Recommendation: Recommended; Ages 2+

Book Reviewer: Omilaju Miranda

In Our Mothers’ House by Patricia Polacco

In our mothers house coverThis is one of the best first person narrative children’s books I’ve ever read. The voice is so authentic I thought it was a children’s nonfiction story until I read the back bookflap. An African descendant woman tells the story of her life with her two mothers, Asian brother and carrot-top sister from their at-birth adoptions until their parents pass away, leaving the family home to the protagonist’s brother. Polacco’s narrative style is one of such candor and fluidity that as the protagonist shares with us the milestones of her life from becoming a big sister to seeing her mothers in dresses for the first time to finding emotional comfort in the home after her parents pass away , the reader is increasingly emotionally invested in their ever expanding world of friends, family and tradition. Polacco also includes the conflict of an anti-gay neighbor in the book, who turns the dial up on that confrontational anti-gay anger pretty high without actually saying “lesbian, gay, or homosexual.” The mothers handle the confrontation in a protective and reassuring manner that gives parents reading this book with children the freedom to explain as little or as much about sexual orientation as parents wish, including saying nothing about sexual orientation and just explaining that sometimes people don’t like others who are different. Illustrated with engaging animation and expressiveness, readers will see and feel a full spate of emotions as we do in real life. While the mothers demonstrate friendly touch affection towards each other and familial touch affection toward the children, for some, it will be important to see that the three children enter heterosexual marriages, framed in family portraits near the end of the book. The choice to show the oldest daughter and the son married to people within their “own” racial groups, demonstrates to me a silent acknowledgement of efforts made by the Italian and English-Irish mothers to encourage, support and preserve their children’s unique cultural identities. Complete with three children who grow up to become successful professionals with happy families of their own, In Our Mothers’ House is the multi-dimensional All American LGBT-parent family story.

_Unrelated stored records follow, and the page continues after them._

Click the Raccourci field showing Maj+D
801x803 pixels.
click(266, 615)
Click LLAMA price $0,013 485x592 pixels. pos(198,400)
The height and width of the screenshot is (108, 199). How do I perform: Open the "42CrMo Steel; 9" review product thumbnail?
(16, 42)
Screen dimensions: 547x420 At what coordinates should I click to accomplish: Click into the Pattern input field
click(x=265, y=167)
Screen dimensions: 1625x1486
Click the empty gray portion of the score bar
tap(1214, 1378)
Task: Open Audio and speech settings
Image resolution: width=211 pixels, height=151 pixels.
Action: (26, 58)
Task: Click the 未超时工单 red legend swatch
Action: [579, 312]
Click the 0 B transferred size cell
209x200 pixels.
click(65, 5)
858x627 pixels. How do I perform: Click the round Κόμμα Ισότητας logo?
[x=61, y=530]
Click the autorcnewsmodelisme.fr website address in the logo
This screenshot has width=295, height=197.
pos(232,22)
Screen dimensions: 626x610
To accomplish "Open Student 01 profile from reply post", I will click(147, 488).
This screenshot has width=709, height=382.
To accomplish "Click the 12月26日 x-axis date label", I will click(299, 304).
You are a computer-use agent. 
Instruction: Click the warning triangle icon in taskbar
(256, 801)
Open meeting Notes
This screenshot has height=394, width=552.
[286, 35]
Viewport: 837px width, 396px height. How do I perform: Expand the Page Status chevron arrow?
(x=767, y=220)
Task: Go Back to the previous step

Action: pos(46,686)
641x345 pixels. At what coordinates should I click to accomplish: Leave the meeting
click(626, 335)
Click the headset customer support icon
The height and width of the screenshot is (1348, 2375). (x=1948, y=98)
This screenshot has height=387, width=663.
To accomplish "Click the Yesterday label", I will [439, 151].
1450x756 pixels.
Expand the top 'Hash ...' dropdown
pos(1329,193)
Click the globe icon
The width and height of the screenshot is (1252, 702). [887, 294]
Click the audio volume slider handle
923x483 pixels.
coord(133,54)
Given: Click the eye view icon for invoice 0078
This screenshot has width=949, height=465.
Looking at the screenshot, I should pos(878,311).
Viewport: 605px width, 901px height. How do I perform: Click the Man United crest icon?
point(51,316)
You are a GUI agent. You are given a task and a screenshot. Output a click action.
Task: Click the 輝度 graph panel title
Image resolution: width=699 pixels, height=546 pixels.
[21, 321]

Recommendation: Highly Recommended; ages 6+

Reviewer: Omilaju Miranda

I Don’t Have Your Eyes by Carrie A Kitze

I Don't Have Your Eyes by Carrie A KitzeWritten with transracial adoptee children in mind, this book, with a series of lyrical statements, contrasting the differences in the physical appearances of children’s and parents’ body parts to the emotions, attitudes , and life perspectives associated metaphorically with the physical, sensorial, or functional purpose of the body part, communicates the conscientious and humane value system that parents teach and transfer to their children with such fluidity and beauty that you feel the text bringing you and your child closer and helping your child see the best in themselves and their depthful connection to you. In no cheesy, but a substantial, poetic, non-didactic prose, the book really conveys that who we are and who we help each other grow to be inside is what is valuable and what makes us family. The illustration is beautiful, realistic and includes illustrations of many different parent-child racial pairings including parents and children who share the same race but obviously different features so it doesn’t have to read as a book about “all of us racially different kids”; a child walks away from this book understanding that no one looks exactly like their parents but the loving way we navigate in the world is the offspring of our parents way of raising us.